STORED DATA.

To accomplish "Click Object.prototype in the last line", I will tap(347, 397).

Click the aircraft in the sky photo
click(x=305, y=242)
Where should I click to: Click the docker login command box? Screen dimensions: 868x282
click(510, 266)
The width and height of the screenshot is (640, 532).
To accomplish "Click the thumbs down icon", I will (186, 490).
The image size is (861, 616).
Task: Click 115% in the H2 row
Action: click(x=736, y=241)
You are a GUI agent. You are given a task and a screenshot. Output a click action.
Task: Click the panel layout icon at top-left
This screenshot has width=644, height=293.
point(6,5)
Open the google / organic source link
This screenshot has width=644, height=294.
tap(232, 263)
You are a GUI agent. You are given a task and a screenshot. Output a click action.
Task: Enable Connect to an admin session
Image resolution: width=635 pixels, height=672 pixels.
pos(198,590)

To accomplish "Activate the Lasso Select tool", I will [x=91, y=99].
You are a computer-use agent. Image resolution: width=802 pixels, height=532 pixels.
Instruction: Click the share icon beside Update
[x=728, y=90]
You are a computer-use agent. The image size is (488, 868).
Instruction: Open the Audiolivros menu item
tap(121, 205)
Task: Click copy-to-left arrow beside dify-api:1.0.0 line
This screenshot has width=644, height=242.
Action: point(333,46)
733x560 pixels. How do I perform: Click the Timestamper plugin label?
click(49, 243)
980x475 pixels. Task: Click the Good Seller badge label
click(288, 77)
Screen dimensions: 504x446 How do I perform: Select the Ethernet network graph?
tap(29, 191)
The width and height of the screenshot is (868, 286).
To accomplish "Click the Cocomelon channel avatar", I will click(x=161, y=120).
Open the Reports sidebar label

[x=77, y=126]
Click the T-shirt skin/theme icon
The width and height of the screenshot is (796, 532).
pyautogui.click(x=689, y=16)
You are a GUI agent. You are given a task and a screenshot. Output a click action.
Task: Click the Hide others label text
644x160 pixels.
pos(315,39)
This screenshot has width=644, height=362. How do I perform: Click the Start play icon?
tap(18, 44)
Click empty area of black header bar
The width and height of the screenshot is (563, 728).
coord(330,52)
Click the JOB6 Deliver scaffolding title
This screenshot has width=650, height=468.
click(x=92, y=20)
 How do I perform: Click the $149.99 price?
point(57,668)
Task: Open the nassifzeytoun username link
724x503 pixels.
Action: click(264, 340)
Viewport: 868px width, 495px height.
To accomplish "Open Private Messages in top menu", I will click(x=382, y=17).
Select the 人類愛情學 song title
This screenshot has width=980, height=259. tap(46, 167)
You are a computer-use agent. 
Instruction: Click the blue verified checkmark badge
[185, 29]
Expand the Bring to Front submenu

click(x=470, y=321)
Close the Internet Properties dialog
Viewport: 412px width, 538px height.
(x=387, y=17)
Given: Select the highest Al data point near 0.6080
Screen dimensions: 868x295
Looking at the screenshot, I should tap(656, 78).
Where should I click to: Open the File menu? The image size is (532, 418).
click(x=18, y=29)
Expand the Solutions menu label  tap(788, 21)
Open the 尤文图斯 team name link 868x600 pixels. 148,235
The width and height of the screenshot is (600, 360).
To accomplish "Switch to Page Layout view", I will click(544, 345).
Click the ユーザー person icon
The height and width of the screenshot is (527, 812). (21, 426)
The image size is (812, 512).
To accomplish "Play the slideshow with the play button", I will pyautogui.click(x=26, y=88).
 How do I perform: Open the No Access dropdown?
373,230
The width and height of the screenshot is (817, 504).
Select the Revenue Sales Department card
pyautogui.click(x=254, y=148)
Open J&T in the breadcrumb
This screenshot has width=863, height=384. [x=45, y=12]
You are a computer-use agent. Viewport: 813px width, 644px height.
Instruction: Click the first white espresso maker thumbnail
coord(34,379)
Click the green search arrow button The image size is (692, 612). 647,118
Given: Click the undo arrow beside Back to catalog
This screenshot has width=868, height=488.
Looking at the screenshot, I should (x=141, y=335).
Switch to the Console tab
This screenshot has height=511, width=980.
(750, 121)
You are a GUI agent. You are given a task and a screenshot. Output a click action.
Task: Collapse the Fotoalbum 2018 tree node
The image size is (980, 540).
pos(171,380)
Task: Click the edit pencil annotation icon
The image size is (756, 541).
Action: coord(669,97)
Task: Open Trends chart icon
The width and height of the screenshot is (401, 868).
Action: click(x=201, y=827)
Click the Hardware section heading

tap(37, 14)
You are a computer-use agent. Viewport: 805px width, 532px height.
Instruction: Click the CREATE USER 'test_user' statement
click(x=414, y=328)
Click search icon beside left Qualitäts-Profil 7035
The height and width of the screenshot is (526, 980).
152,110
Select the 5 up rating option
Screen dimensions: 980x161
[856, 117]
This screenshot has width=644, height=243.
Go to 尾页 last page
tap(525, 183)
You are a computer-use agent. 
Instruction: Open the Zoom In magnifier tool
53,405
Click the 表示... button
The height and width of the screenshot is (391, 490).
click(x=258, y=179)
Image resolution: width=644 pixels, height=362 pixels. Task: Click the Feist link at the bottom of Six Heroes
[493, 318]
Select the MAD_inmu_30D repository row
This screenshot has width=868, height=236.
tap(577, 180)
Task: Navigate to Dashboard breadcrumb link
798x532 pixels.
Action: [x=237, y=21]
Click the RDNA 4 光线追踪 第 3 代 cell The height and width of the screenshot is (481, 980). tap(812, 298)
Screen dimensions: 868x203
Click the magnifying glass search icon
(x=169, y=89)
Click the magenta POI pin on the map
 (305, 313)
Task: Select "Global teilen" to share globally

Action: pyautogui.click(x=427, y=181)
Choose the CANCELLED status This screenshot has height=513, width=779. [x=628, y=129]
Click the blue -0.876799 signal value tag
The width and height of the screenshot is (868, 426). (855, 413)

WHAT IS REQUIRED. The whole of the material above should be given again exactly.

ANSWER BOX.
To accomplish "Click Object.prototype in the last line", I will tap(347, 397).

Click the aircraft in the sky photo
click(x=305, y=242)
Where should I click to: Click the docker login command box? Screen dimensions: 868x282
click(510, 266)
The width and height of the screenshot is (640, 532).
To accomplish "Click the thumbs down icon", I will (186, 490).
The image size is (861, 616).
Task: Click 115% in the H2 row
Action: click(x=736, y=241)
You are a GUI agent. You are given a task and a screenshot. Output a click action.
Task: Click the panel layout icon at top-left
This screenshot has width=644, height=293.
point(6,5)
Open the google / organic source link
This screenshot has width=644, height=294.
tap(232, 263)
You are a GUI agent. You are given a task and a screenshot. Output a click action.
Task: Enable Connect to an admin session
Image resolution: width=635 pixels, height=672 pixels.
pos(198,590)

To accomplish "Activate the Lasso Select tool", I will [x=91, y=99].
You are a computer-use agent. Image resolution: width=802 pixels, height=532 pixels.
Instruction: Click the share icon beside Update
[x=728, y=90]
You are a computer-use agent. The image size is (488, 868).
Instruction: Open the Audiolivros menu item
tap(121, 205)
Task: Click copy-to-left arrow beside dify-api:1.0.0 line
This screenshot has width=644, height=242.
Action: point(333,46)
733x560 pixels. How do I perform: Click the Timestamper plugin label?
click(49, 243)
980x475 pixels. Task: Click the Good Seller badge label
click(288, 77)
Screen dimensions: 504x446 How do I perform: Select the Ethernet network graph?
tap(29, 191)
The width and height of the screenshot is (868, 286).
To accomplish "Click the Cocomelon channel avatar", I will click(x=161, y=120).
Open the Reports sidebar label

[x=77, y=126]
Click the T-shirt skin/theme icon
The width and height of the screenshot is (796, 532).
pyautogui.click(x=689, y=16)
You are a GUI agent. You are given a task and a screenshot. Output a click action.
Task: Click the Hide others label text
644x160 pixels.
pos(315,39)
This screenshot has width=644, height=362. How do I perform: Click the Start play icon?
tap(18, 44)
Click empty area of black header bar
The width and height of the screenshot is (563, 728).
coord(330,52)
Click the JOB6 Deliver scaffolding title
This screenshot has width=650, height=468.
click(x=92, y=20)
 How do I perform: Click the $149.99 price?
point(57,668)
Task: Open the nassifzeytoun username link
724x503 pixels.
Action: click(264, 340)
Viewport: 868px width, 495px height.
To accomplish "Open Private Messages in top menu", I will click(x=382, y=17).
Select the 人類愛情學 song title
This screenshot has width=980, height=259. tap(46, 167)
You are a computer-use agent. 
Instruction: Click the blue verified checkmark badge
[185, 29]
Expand the Bring to Front submenu

click(x=470, y=321)
Close the Internet Properties dialog
Viewport: 412px width, 538px height.
(x=387, y=17)
Given: Select the highest Al data point near 0.6080
Screen dimensions: 868x295
Looking at the screenshot, I should tap(656, 78).
Where should I click to: Open the File menu? The image size is (532, 418).
click(x=18, y=29)
Expand the Solutions menu label  tap(788, 21)
Open the 尤文图斯 team name link 868x600 pixels. 148,235
The width and height of the screenshot is (600, 360).
To accomplish "Switch to Page Layout view", I will click(544, 345).
Click the ユーザー person icon
The height and width of the screenshot is (527, 812). (21, 426)
The image size is (812, 512).
To accomplish "Play the slideshow with the play button", I will pyautogui.click(x=26, y=88).
 How do I perform: Open the No Access dropdown?
373,230
The width and height of the screenshot is (817, 504).
Select the Revenue Sales Department card
pyautogui.click(x=254, y=148)
Open J&T in the breadcrumb
This screenshot has width=863, height=384. [x=45, y=12]
You are a computer-use agent. Viewport: 813px width, 644px height.
Instruction: Click the first white espresso maker thumbnail
coord(34,379)
Click the green search arrow button The image size is (692, 612). 647,118
Given: Click the undo arrow beside Back to catalog
This screenshot has width=868, height=488.
Looking at the screenshot, I should (x=141, y=335).
Switch to the Console tab
This screenshot has height=511, width=980.
(750, 121)
You are a GUI agent. You are given a task and a screenshot. Output a click action.
Task: Collapse the Fotoalbum 2018 tree node
The image size is (980, 540).
pos(171,380)
Task: Click the edit pencil annotation icon
The image size is (756, 541).
Action: coord(669,97)
Task: Open Trends chart icon
The width and height of the screenshot is (401, 868).
Action: click(x=201, y=827)
Click the Hardware section heading

tap(37, 14)
You are a computer-use agent. Viewport: 805px width, 532px height.
Instruction: Click the CREATE USER 'test_user' statement
click(x=414, y=328)
Click search icon beside left Qualitäts-Profil 7035
The height and width of the screenshot is (526, 980).
152,110
Select the 5 up rating option
Screen dimensions: 980x161
[856, 117]
This screenshot has width=644, height=243.
Go to 尾页 last page
tap(525, 183)
You are a computer-use agent. 
Instruction: Open the Zoom In magnifier tool
53,405
Click the 表示... button
The height and width of the screenshot is (391, 490).
click(x=258, y=179)
Image resolution: width=644 pixels, height=362 pixels. Task: Click the Feist link at the bottom of Six Heroes
[493, 318]
Select the MAD_inmu_30D repository row
This screenshot has width=868, height=236.
tap(577, 180)
Task: Navigate to Dashboard breadcrumb link
798x532 pixels.
Action: [x=237, y=21]
Click the RDNA 4 光线追踪 第 3 代 cell The height and width of the screenshot is (481, 980). tap(812, 298)
Screen dimensions: 868x203
Click the magnifying glass search icon
(x=169, y=89)
Click the magenta POI pin on the map
 (305, 313)
Task: Select "Global teilen" to share globally

Action: pyautogui.click(x=427, y=181)
Choose the CANCELLED status This screenshot has height=513, width=779. [x=628, y=129]
Click the blue -0.876799 signal value tag
The width and height of the screenshot is (868, 426). (855, 413)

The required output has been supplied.